Groupe de travail : Nouveaux modèles économiques urbains

Les opérateurs de collecte et traitement des déchets au défi de l’économie circulaire

Synthèse rapide de l’atelier du 19 octobre 2017

Dans le cadre d’une étude financée par l’Institut pour la Ville Durable
Réalisée par ibicity – Partie Prenante – Espelia

Comment le secteur des déchets est-il transformé par la révolution numérique ?
L’atelier a permis d’y répondre en approfondissant les effets des six principaux axes de transformation qui saisissent les villes.
> L’émergence de la multitude se traduit par le fait que les habitants et professionnels sont de plus en plus mobilisés comme acteurs de la réduction à la source, du tri, du remploi et du recyclage des déchets.
> Traduction du sur-mesure, il est désormais possible de facturer les usagers au plus près de la quantité et de la qualité des déchets produits et d’optimiser les processus de collecte et traitement des déchets – et donc les coûts – via le big data. C’est par exemple le cas du suivi du niveau de remplissage des poubelles, de l’anticipation quantitative et qualitative des flux de déchets avenirs, ou encore de l’optimisation des parcours de collecte.
> L’économie de la fonctionnalité s’incarne par la tendance à la diminution des volumes de déchets induite par l’augmentation de l’intensité d’usage des biens et l’émergence de nouveaux opérateurs convertissant la fourniture de biens en services (ex. location de couches ré-employables plus services associés).
> Les impacts de la (dé)monétisation, de la reconfiguration des échelles, avec l’importance retrouvée du local et des circuits-courts, et l’hybridation sectorielle, ont également été abordés.
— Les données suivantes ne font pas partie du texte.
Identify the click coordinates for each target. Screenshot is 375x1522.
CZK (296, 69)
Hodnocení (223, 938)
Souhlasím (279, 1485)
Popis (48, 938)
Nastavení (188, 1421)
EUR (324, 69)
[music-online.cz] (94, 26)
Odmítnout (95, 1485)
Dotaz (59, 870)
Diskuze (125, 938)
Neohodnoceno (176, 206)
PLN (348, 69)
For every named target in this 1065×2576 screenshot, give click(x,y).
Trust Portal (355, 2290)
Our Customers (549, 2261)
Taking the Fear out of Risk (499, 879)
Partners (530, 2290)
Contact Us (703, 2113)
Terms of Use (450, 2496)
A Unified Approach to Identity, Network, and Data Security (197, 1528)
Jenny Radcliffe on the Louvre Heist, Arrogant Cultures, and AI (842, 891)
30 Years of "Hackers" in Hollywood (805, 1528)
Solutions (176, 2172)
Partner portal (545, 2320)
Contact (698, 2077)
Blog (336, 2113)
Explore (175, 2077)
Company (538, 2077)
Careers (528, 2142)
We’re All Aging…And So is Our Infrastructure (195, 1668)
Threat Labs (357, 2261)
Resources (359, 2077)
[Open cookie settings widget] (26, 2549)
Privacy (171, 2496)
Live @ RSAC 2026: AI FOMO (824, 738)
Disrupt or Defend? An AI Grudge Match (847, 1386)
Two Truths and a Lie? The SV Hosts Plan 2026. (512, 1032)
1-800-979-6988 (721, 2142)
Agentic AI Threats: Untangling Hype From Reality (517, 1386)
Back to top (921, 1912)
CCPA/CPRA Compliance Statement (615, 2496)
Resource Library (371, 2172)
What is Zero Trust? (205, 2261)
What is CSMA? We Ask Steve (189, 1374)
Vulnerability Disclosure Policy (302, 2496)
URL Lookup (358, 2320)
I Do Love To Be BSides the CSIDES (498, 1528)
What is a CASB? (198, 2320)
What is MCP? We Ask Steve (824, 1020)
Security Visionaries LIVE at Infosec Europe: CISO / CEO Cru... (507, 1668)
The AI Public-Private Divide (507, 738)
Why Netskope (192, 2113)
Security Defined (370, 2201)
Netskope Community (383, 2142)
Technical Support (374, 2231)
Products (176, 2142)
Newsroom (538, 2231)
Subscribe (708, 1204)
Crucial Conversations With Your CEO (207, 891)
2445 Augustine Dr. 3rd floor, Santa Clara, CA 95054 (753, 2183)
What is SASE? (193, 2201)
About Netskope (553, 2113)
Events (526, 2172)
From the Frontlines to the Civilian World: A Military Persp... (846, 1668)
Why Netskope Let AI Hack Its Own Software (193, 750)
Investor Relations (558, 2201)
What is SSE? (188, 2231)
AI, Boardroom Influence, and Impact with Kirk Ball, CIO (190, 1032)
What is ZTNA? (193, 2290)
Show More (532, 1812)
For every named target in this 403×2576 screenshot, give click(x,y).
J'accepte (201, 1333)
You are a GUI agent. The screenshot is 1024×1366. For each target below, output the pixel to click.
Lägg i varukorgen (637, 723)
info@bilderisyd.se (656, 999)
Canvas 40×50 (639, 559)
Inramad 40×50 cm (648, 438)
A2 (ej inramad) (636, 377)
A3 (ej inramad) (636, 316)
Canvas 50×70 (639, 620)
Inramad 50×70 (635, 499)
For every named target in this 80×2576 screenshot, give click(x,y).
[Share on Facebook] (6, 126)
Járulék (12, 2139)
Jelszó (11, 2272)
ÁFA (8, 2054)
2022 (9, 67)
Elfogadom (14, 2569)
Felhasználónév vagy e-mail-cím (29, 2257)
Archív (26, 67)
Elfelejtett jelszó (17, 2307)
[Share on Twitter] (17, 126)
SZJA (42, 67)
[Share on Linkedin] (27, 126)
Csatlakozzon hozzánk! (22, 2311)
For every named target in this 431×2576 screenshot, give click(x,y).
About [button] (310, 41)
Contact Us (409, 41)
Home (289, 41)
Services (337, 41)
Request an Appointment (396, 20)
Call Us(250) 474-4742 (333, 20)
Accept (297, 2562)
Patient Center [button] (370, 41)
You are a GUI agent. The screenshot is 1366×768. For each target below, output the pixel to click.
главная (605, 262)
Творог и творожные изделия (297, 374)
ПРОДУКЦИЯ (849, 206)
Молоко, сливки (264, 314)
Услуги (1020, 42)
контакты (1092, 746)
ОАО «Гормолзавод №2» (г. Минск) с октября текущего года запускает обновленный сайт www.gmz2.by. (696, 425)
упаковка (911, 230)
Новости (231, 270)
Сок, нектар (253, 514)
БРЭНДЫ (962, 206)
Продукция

Ces évolutions bousculent les approches habituelles
Avec le développement du concept de l’économie circulaire tout se passe en effet comme si on assistait à l’éclatement de la chaine de valeur de la collecte et du traitement des déchets en deux parties.
D’une part, une série d’activités qui s’inscriraient davantage dans les chaines de valeur de la production de biens, comme l’énergie (via l’incinération des déchets) ou la construction (via le réemploi des matériaux de construction). Et, d’autre part, une chaine de valeur réduite regroupant les seules activités liées à la salubrité publique et au désencombrement de l’espace public.
Il semble également que le secteur du déchet est avant-gardiste dans la mesure où il doit, avant probablement beaucoup d’autres secteurs, évoluer pour passer d’un modèle économique basé sur la croissance quantitative à un modèle qui serait basé sur une croissance qualitative. On pense à l’augmentation de la durée de vie des biens, au taux de régénération/réemploi des biens, au gain de durée de vie, etc.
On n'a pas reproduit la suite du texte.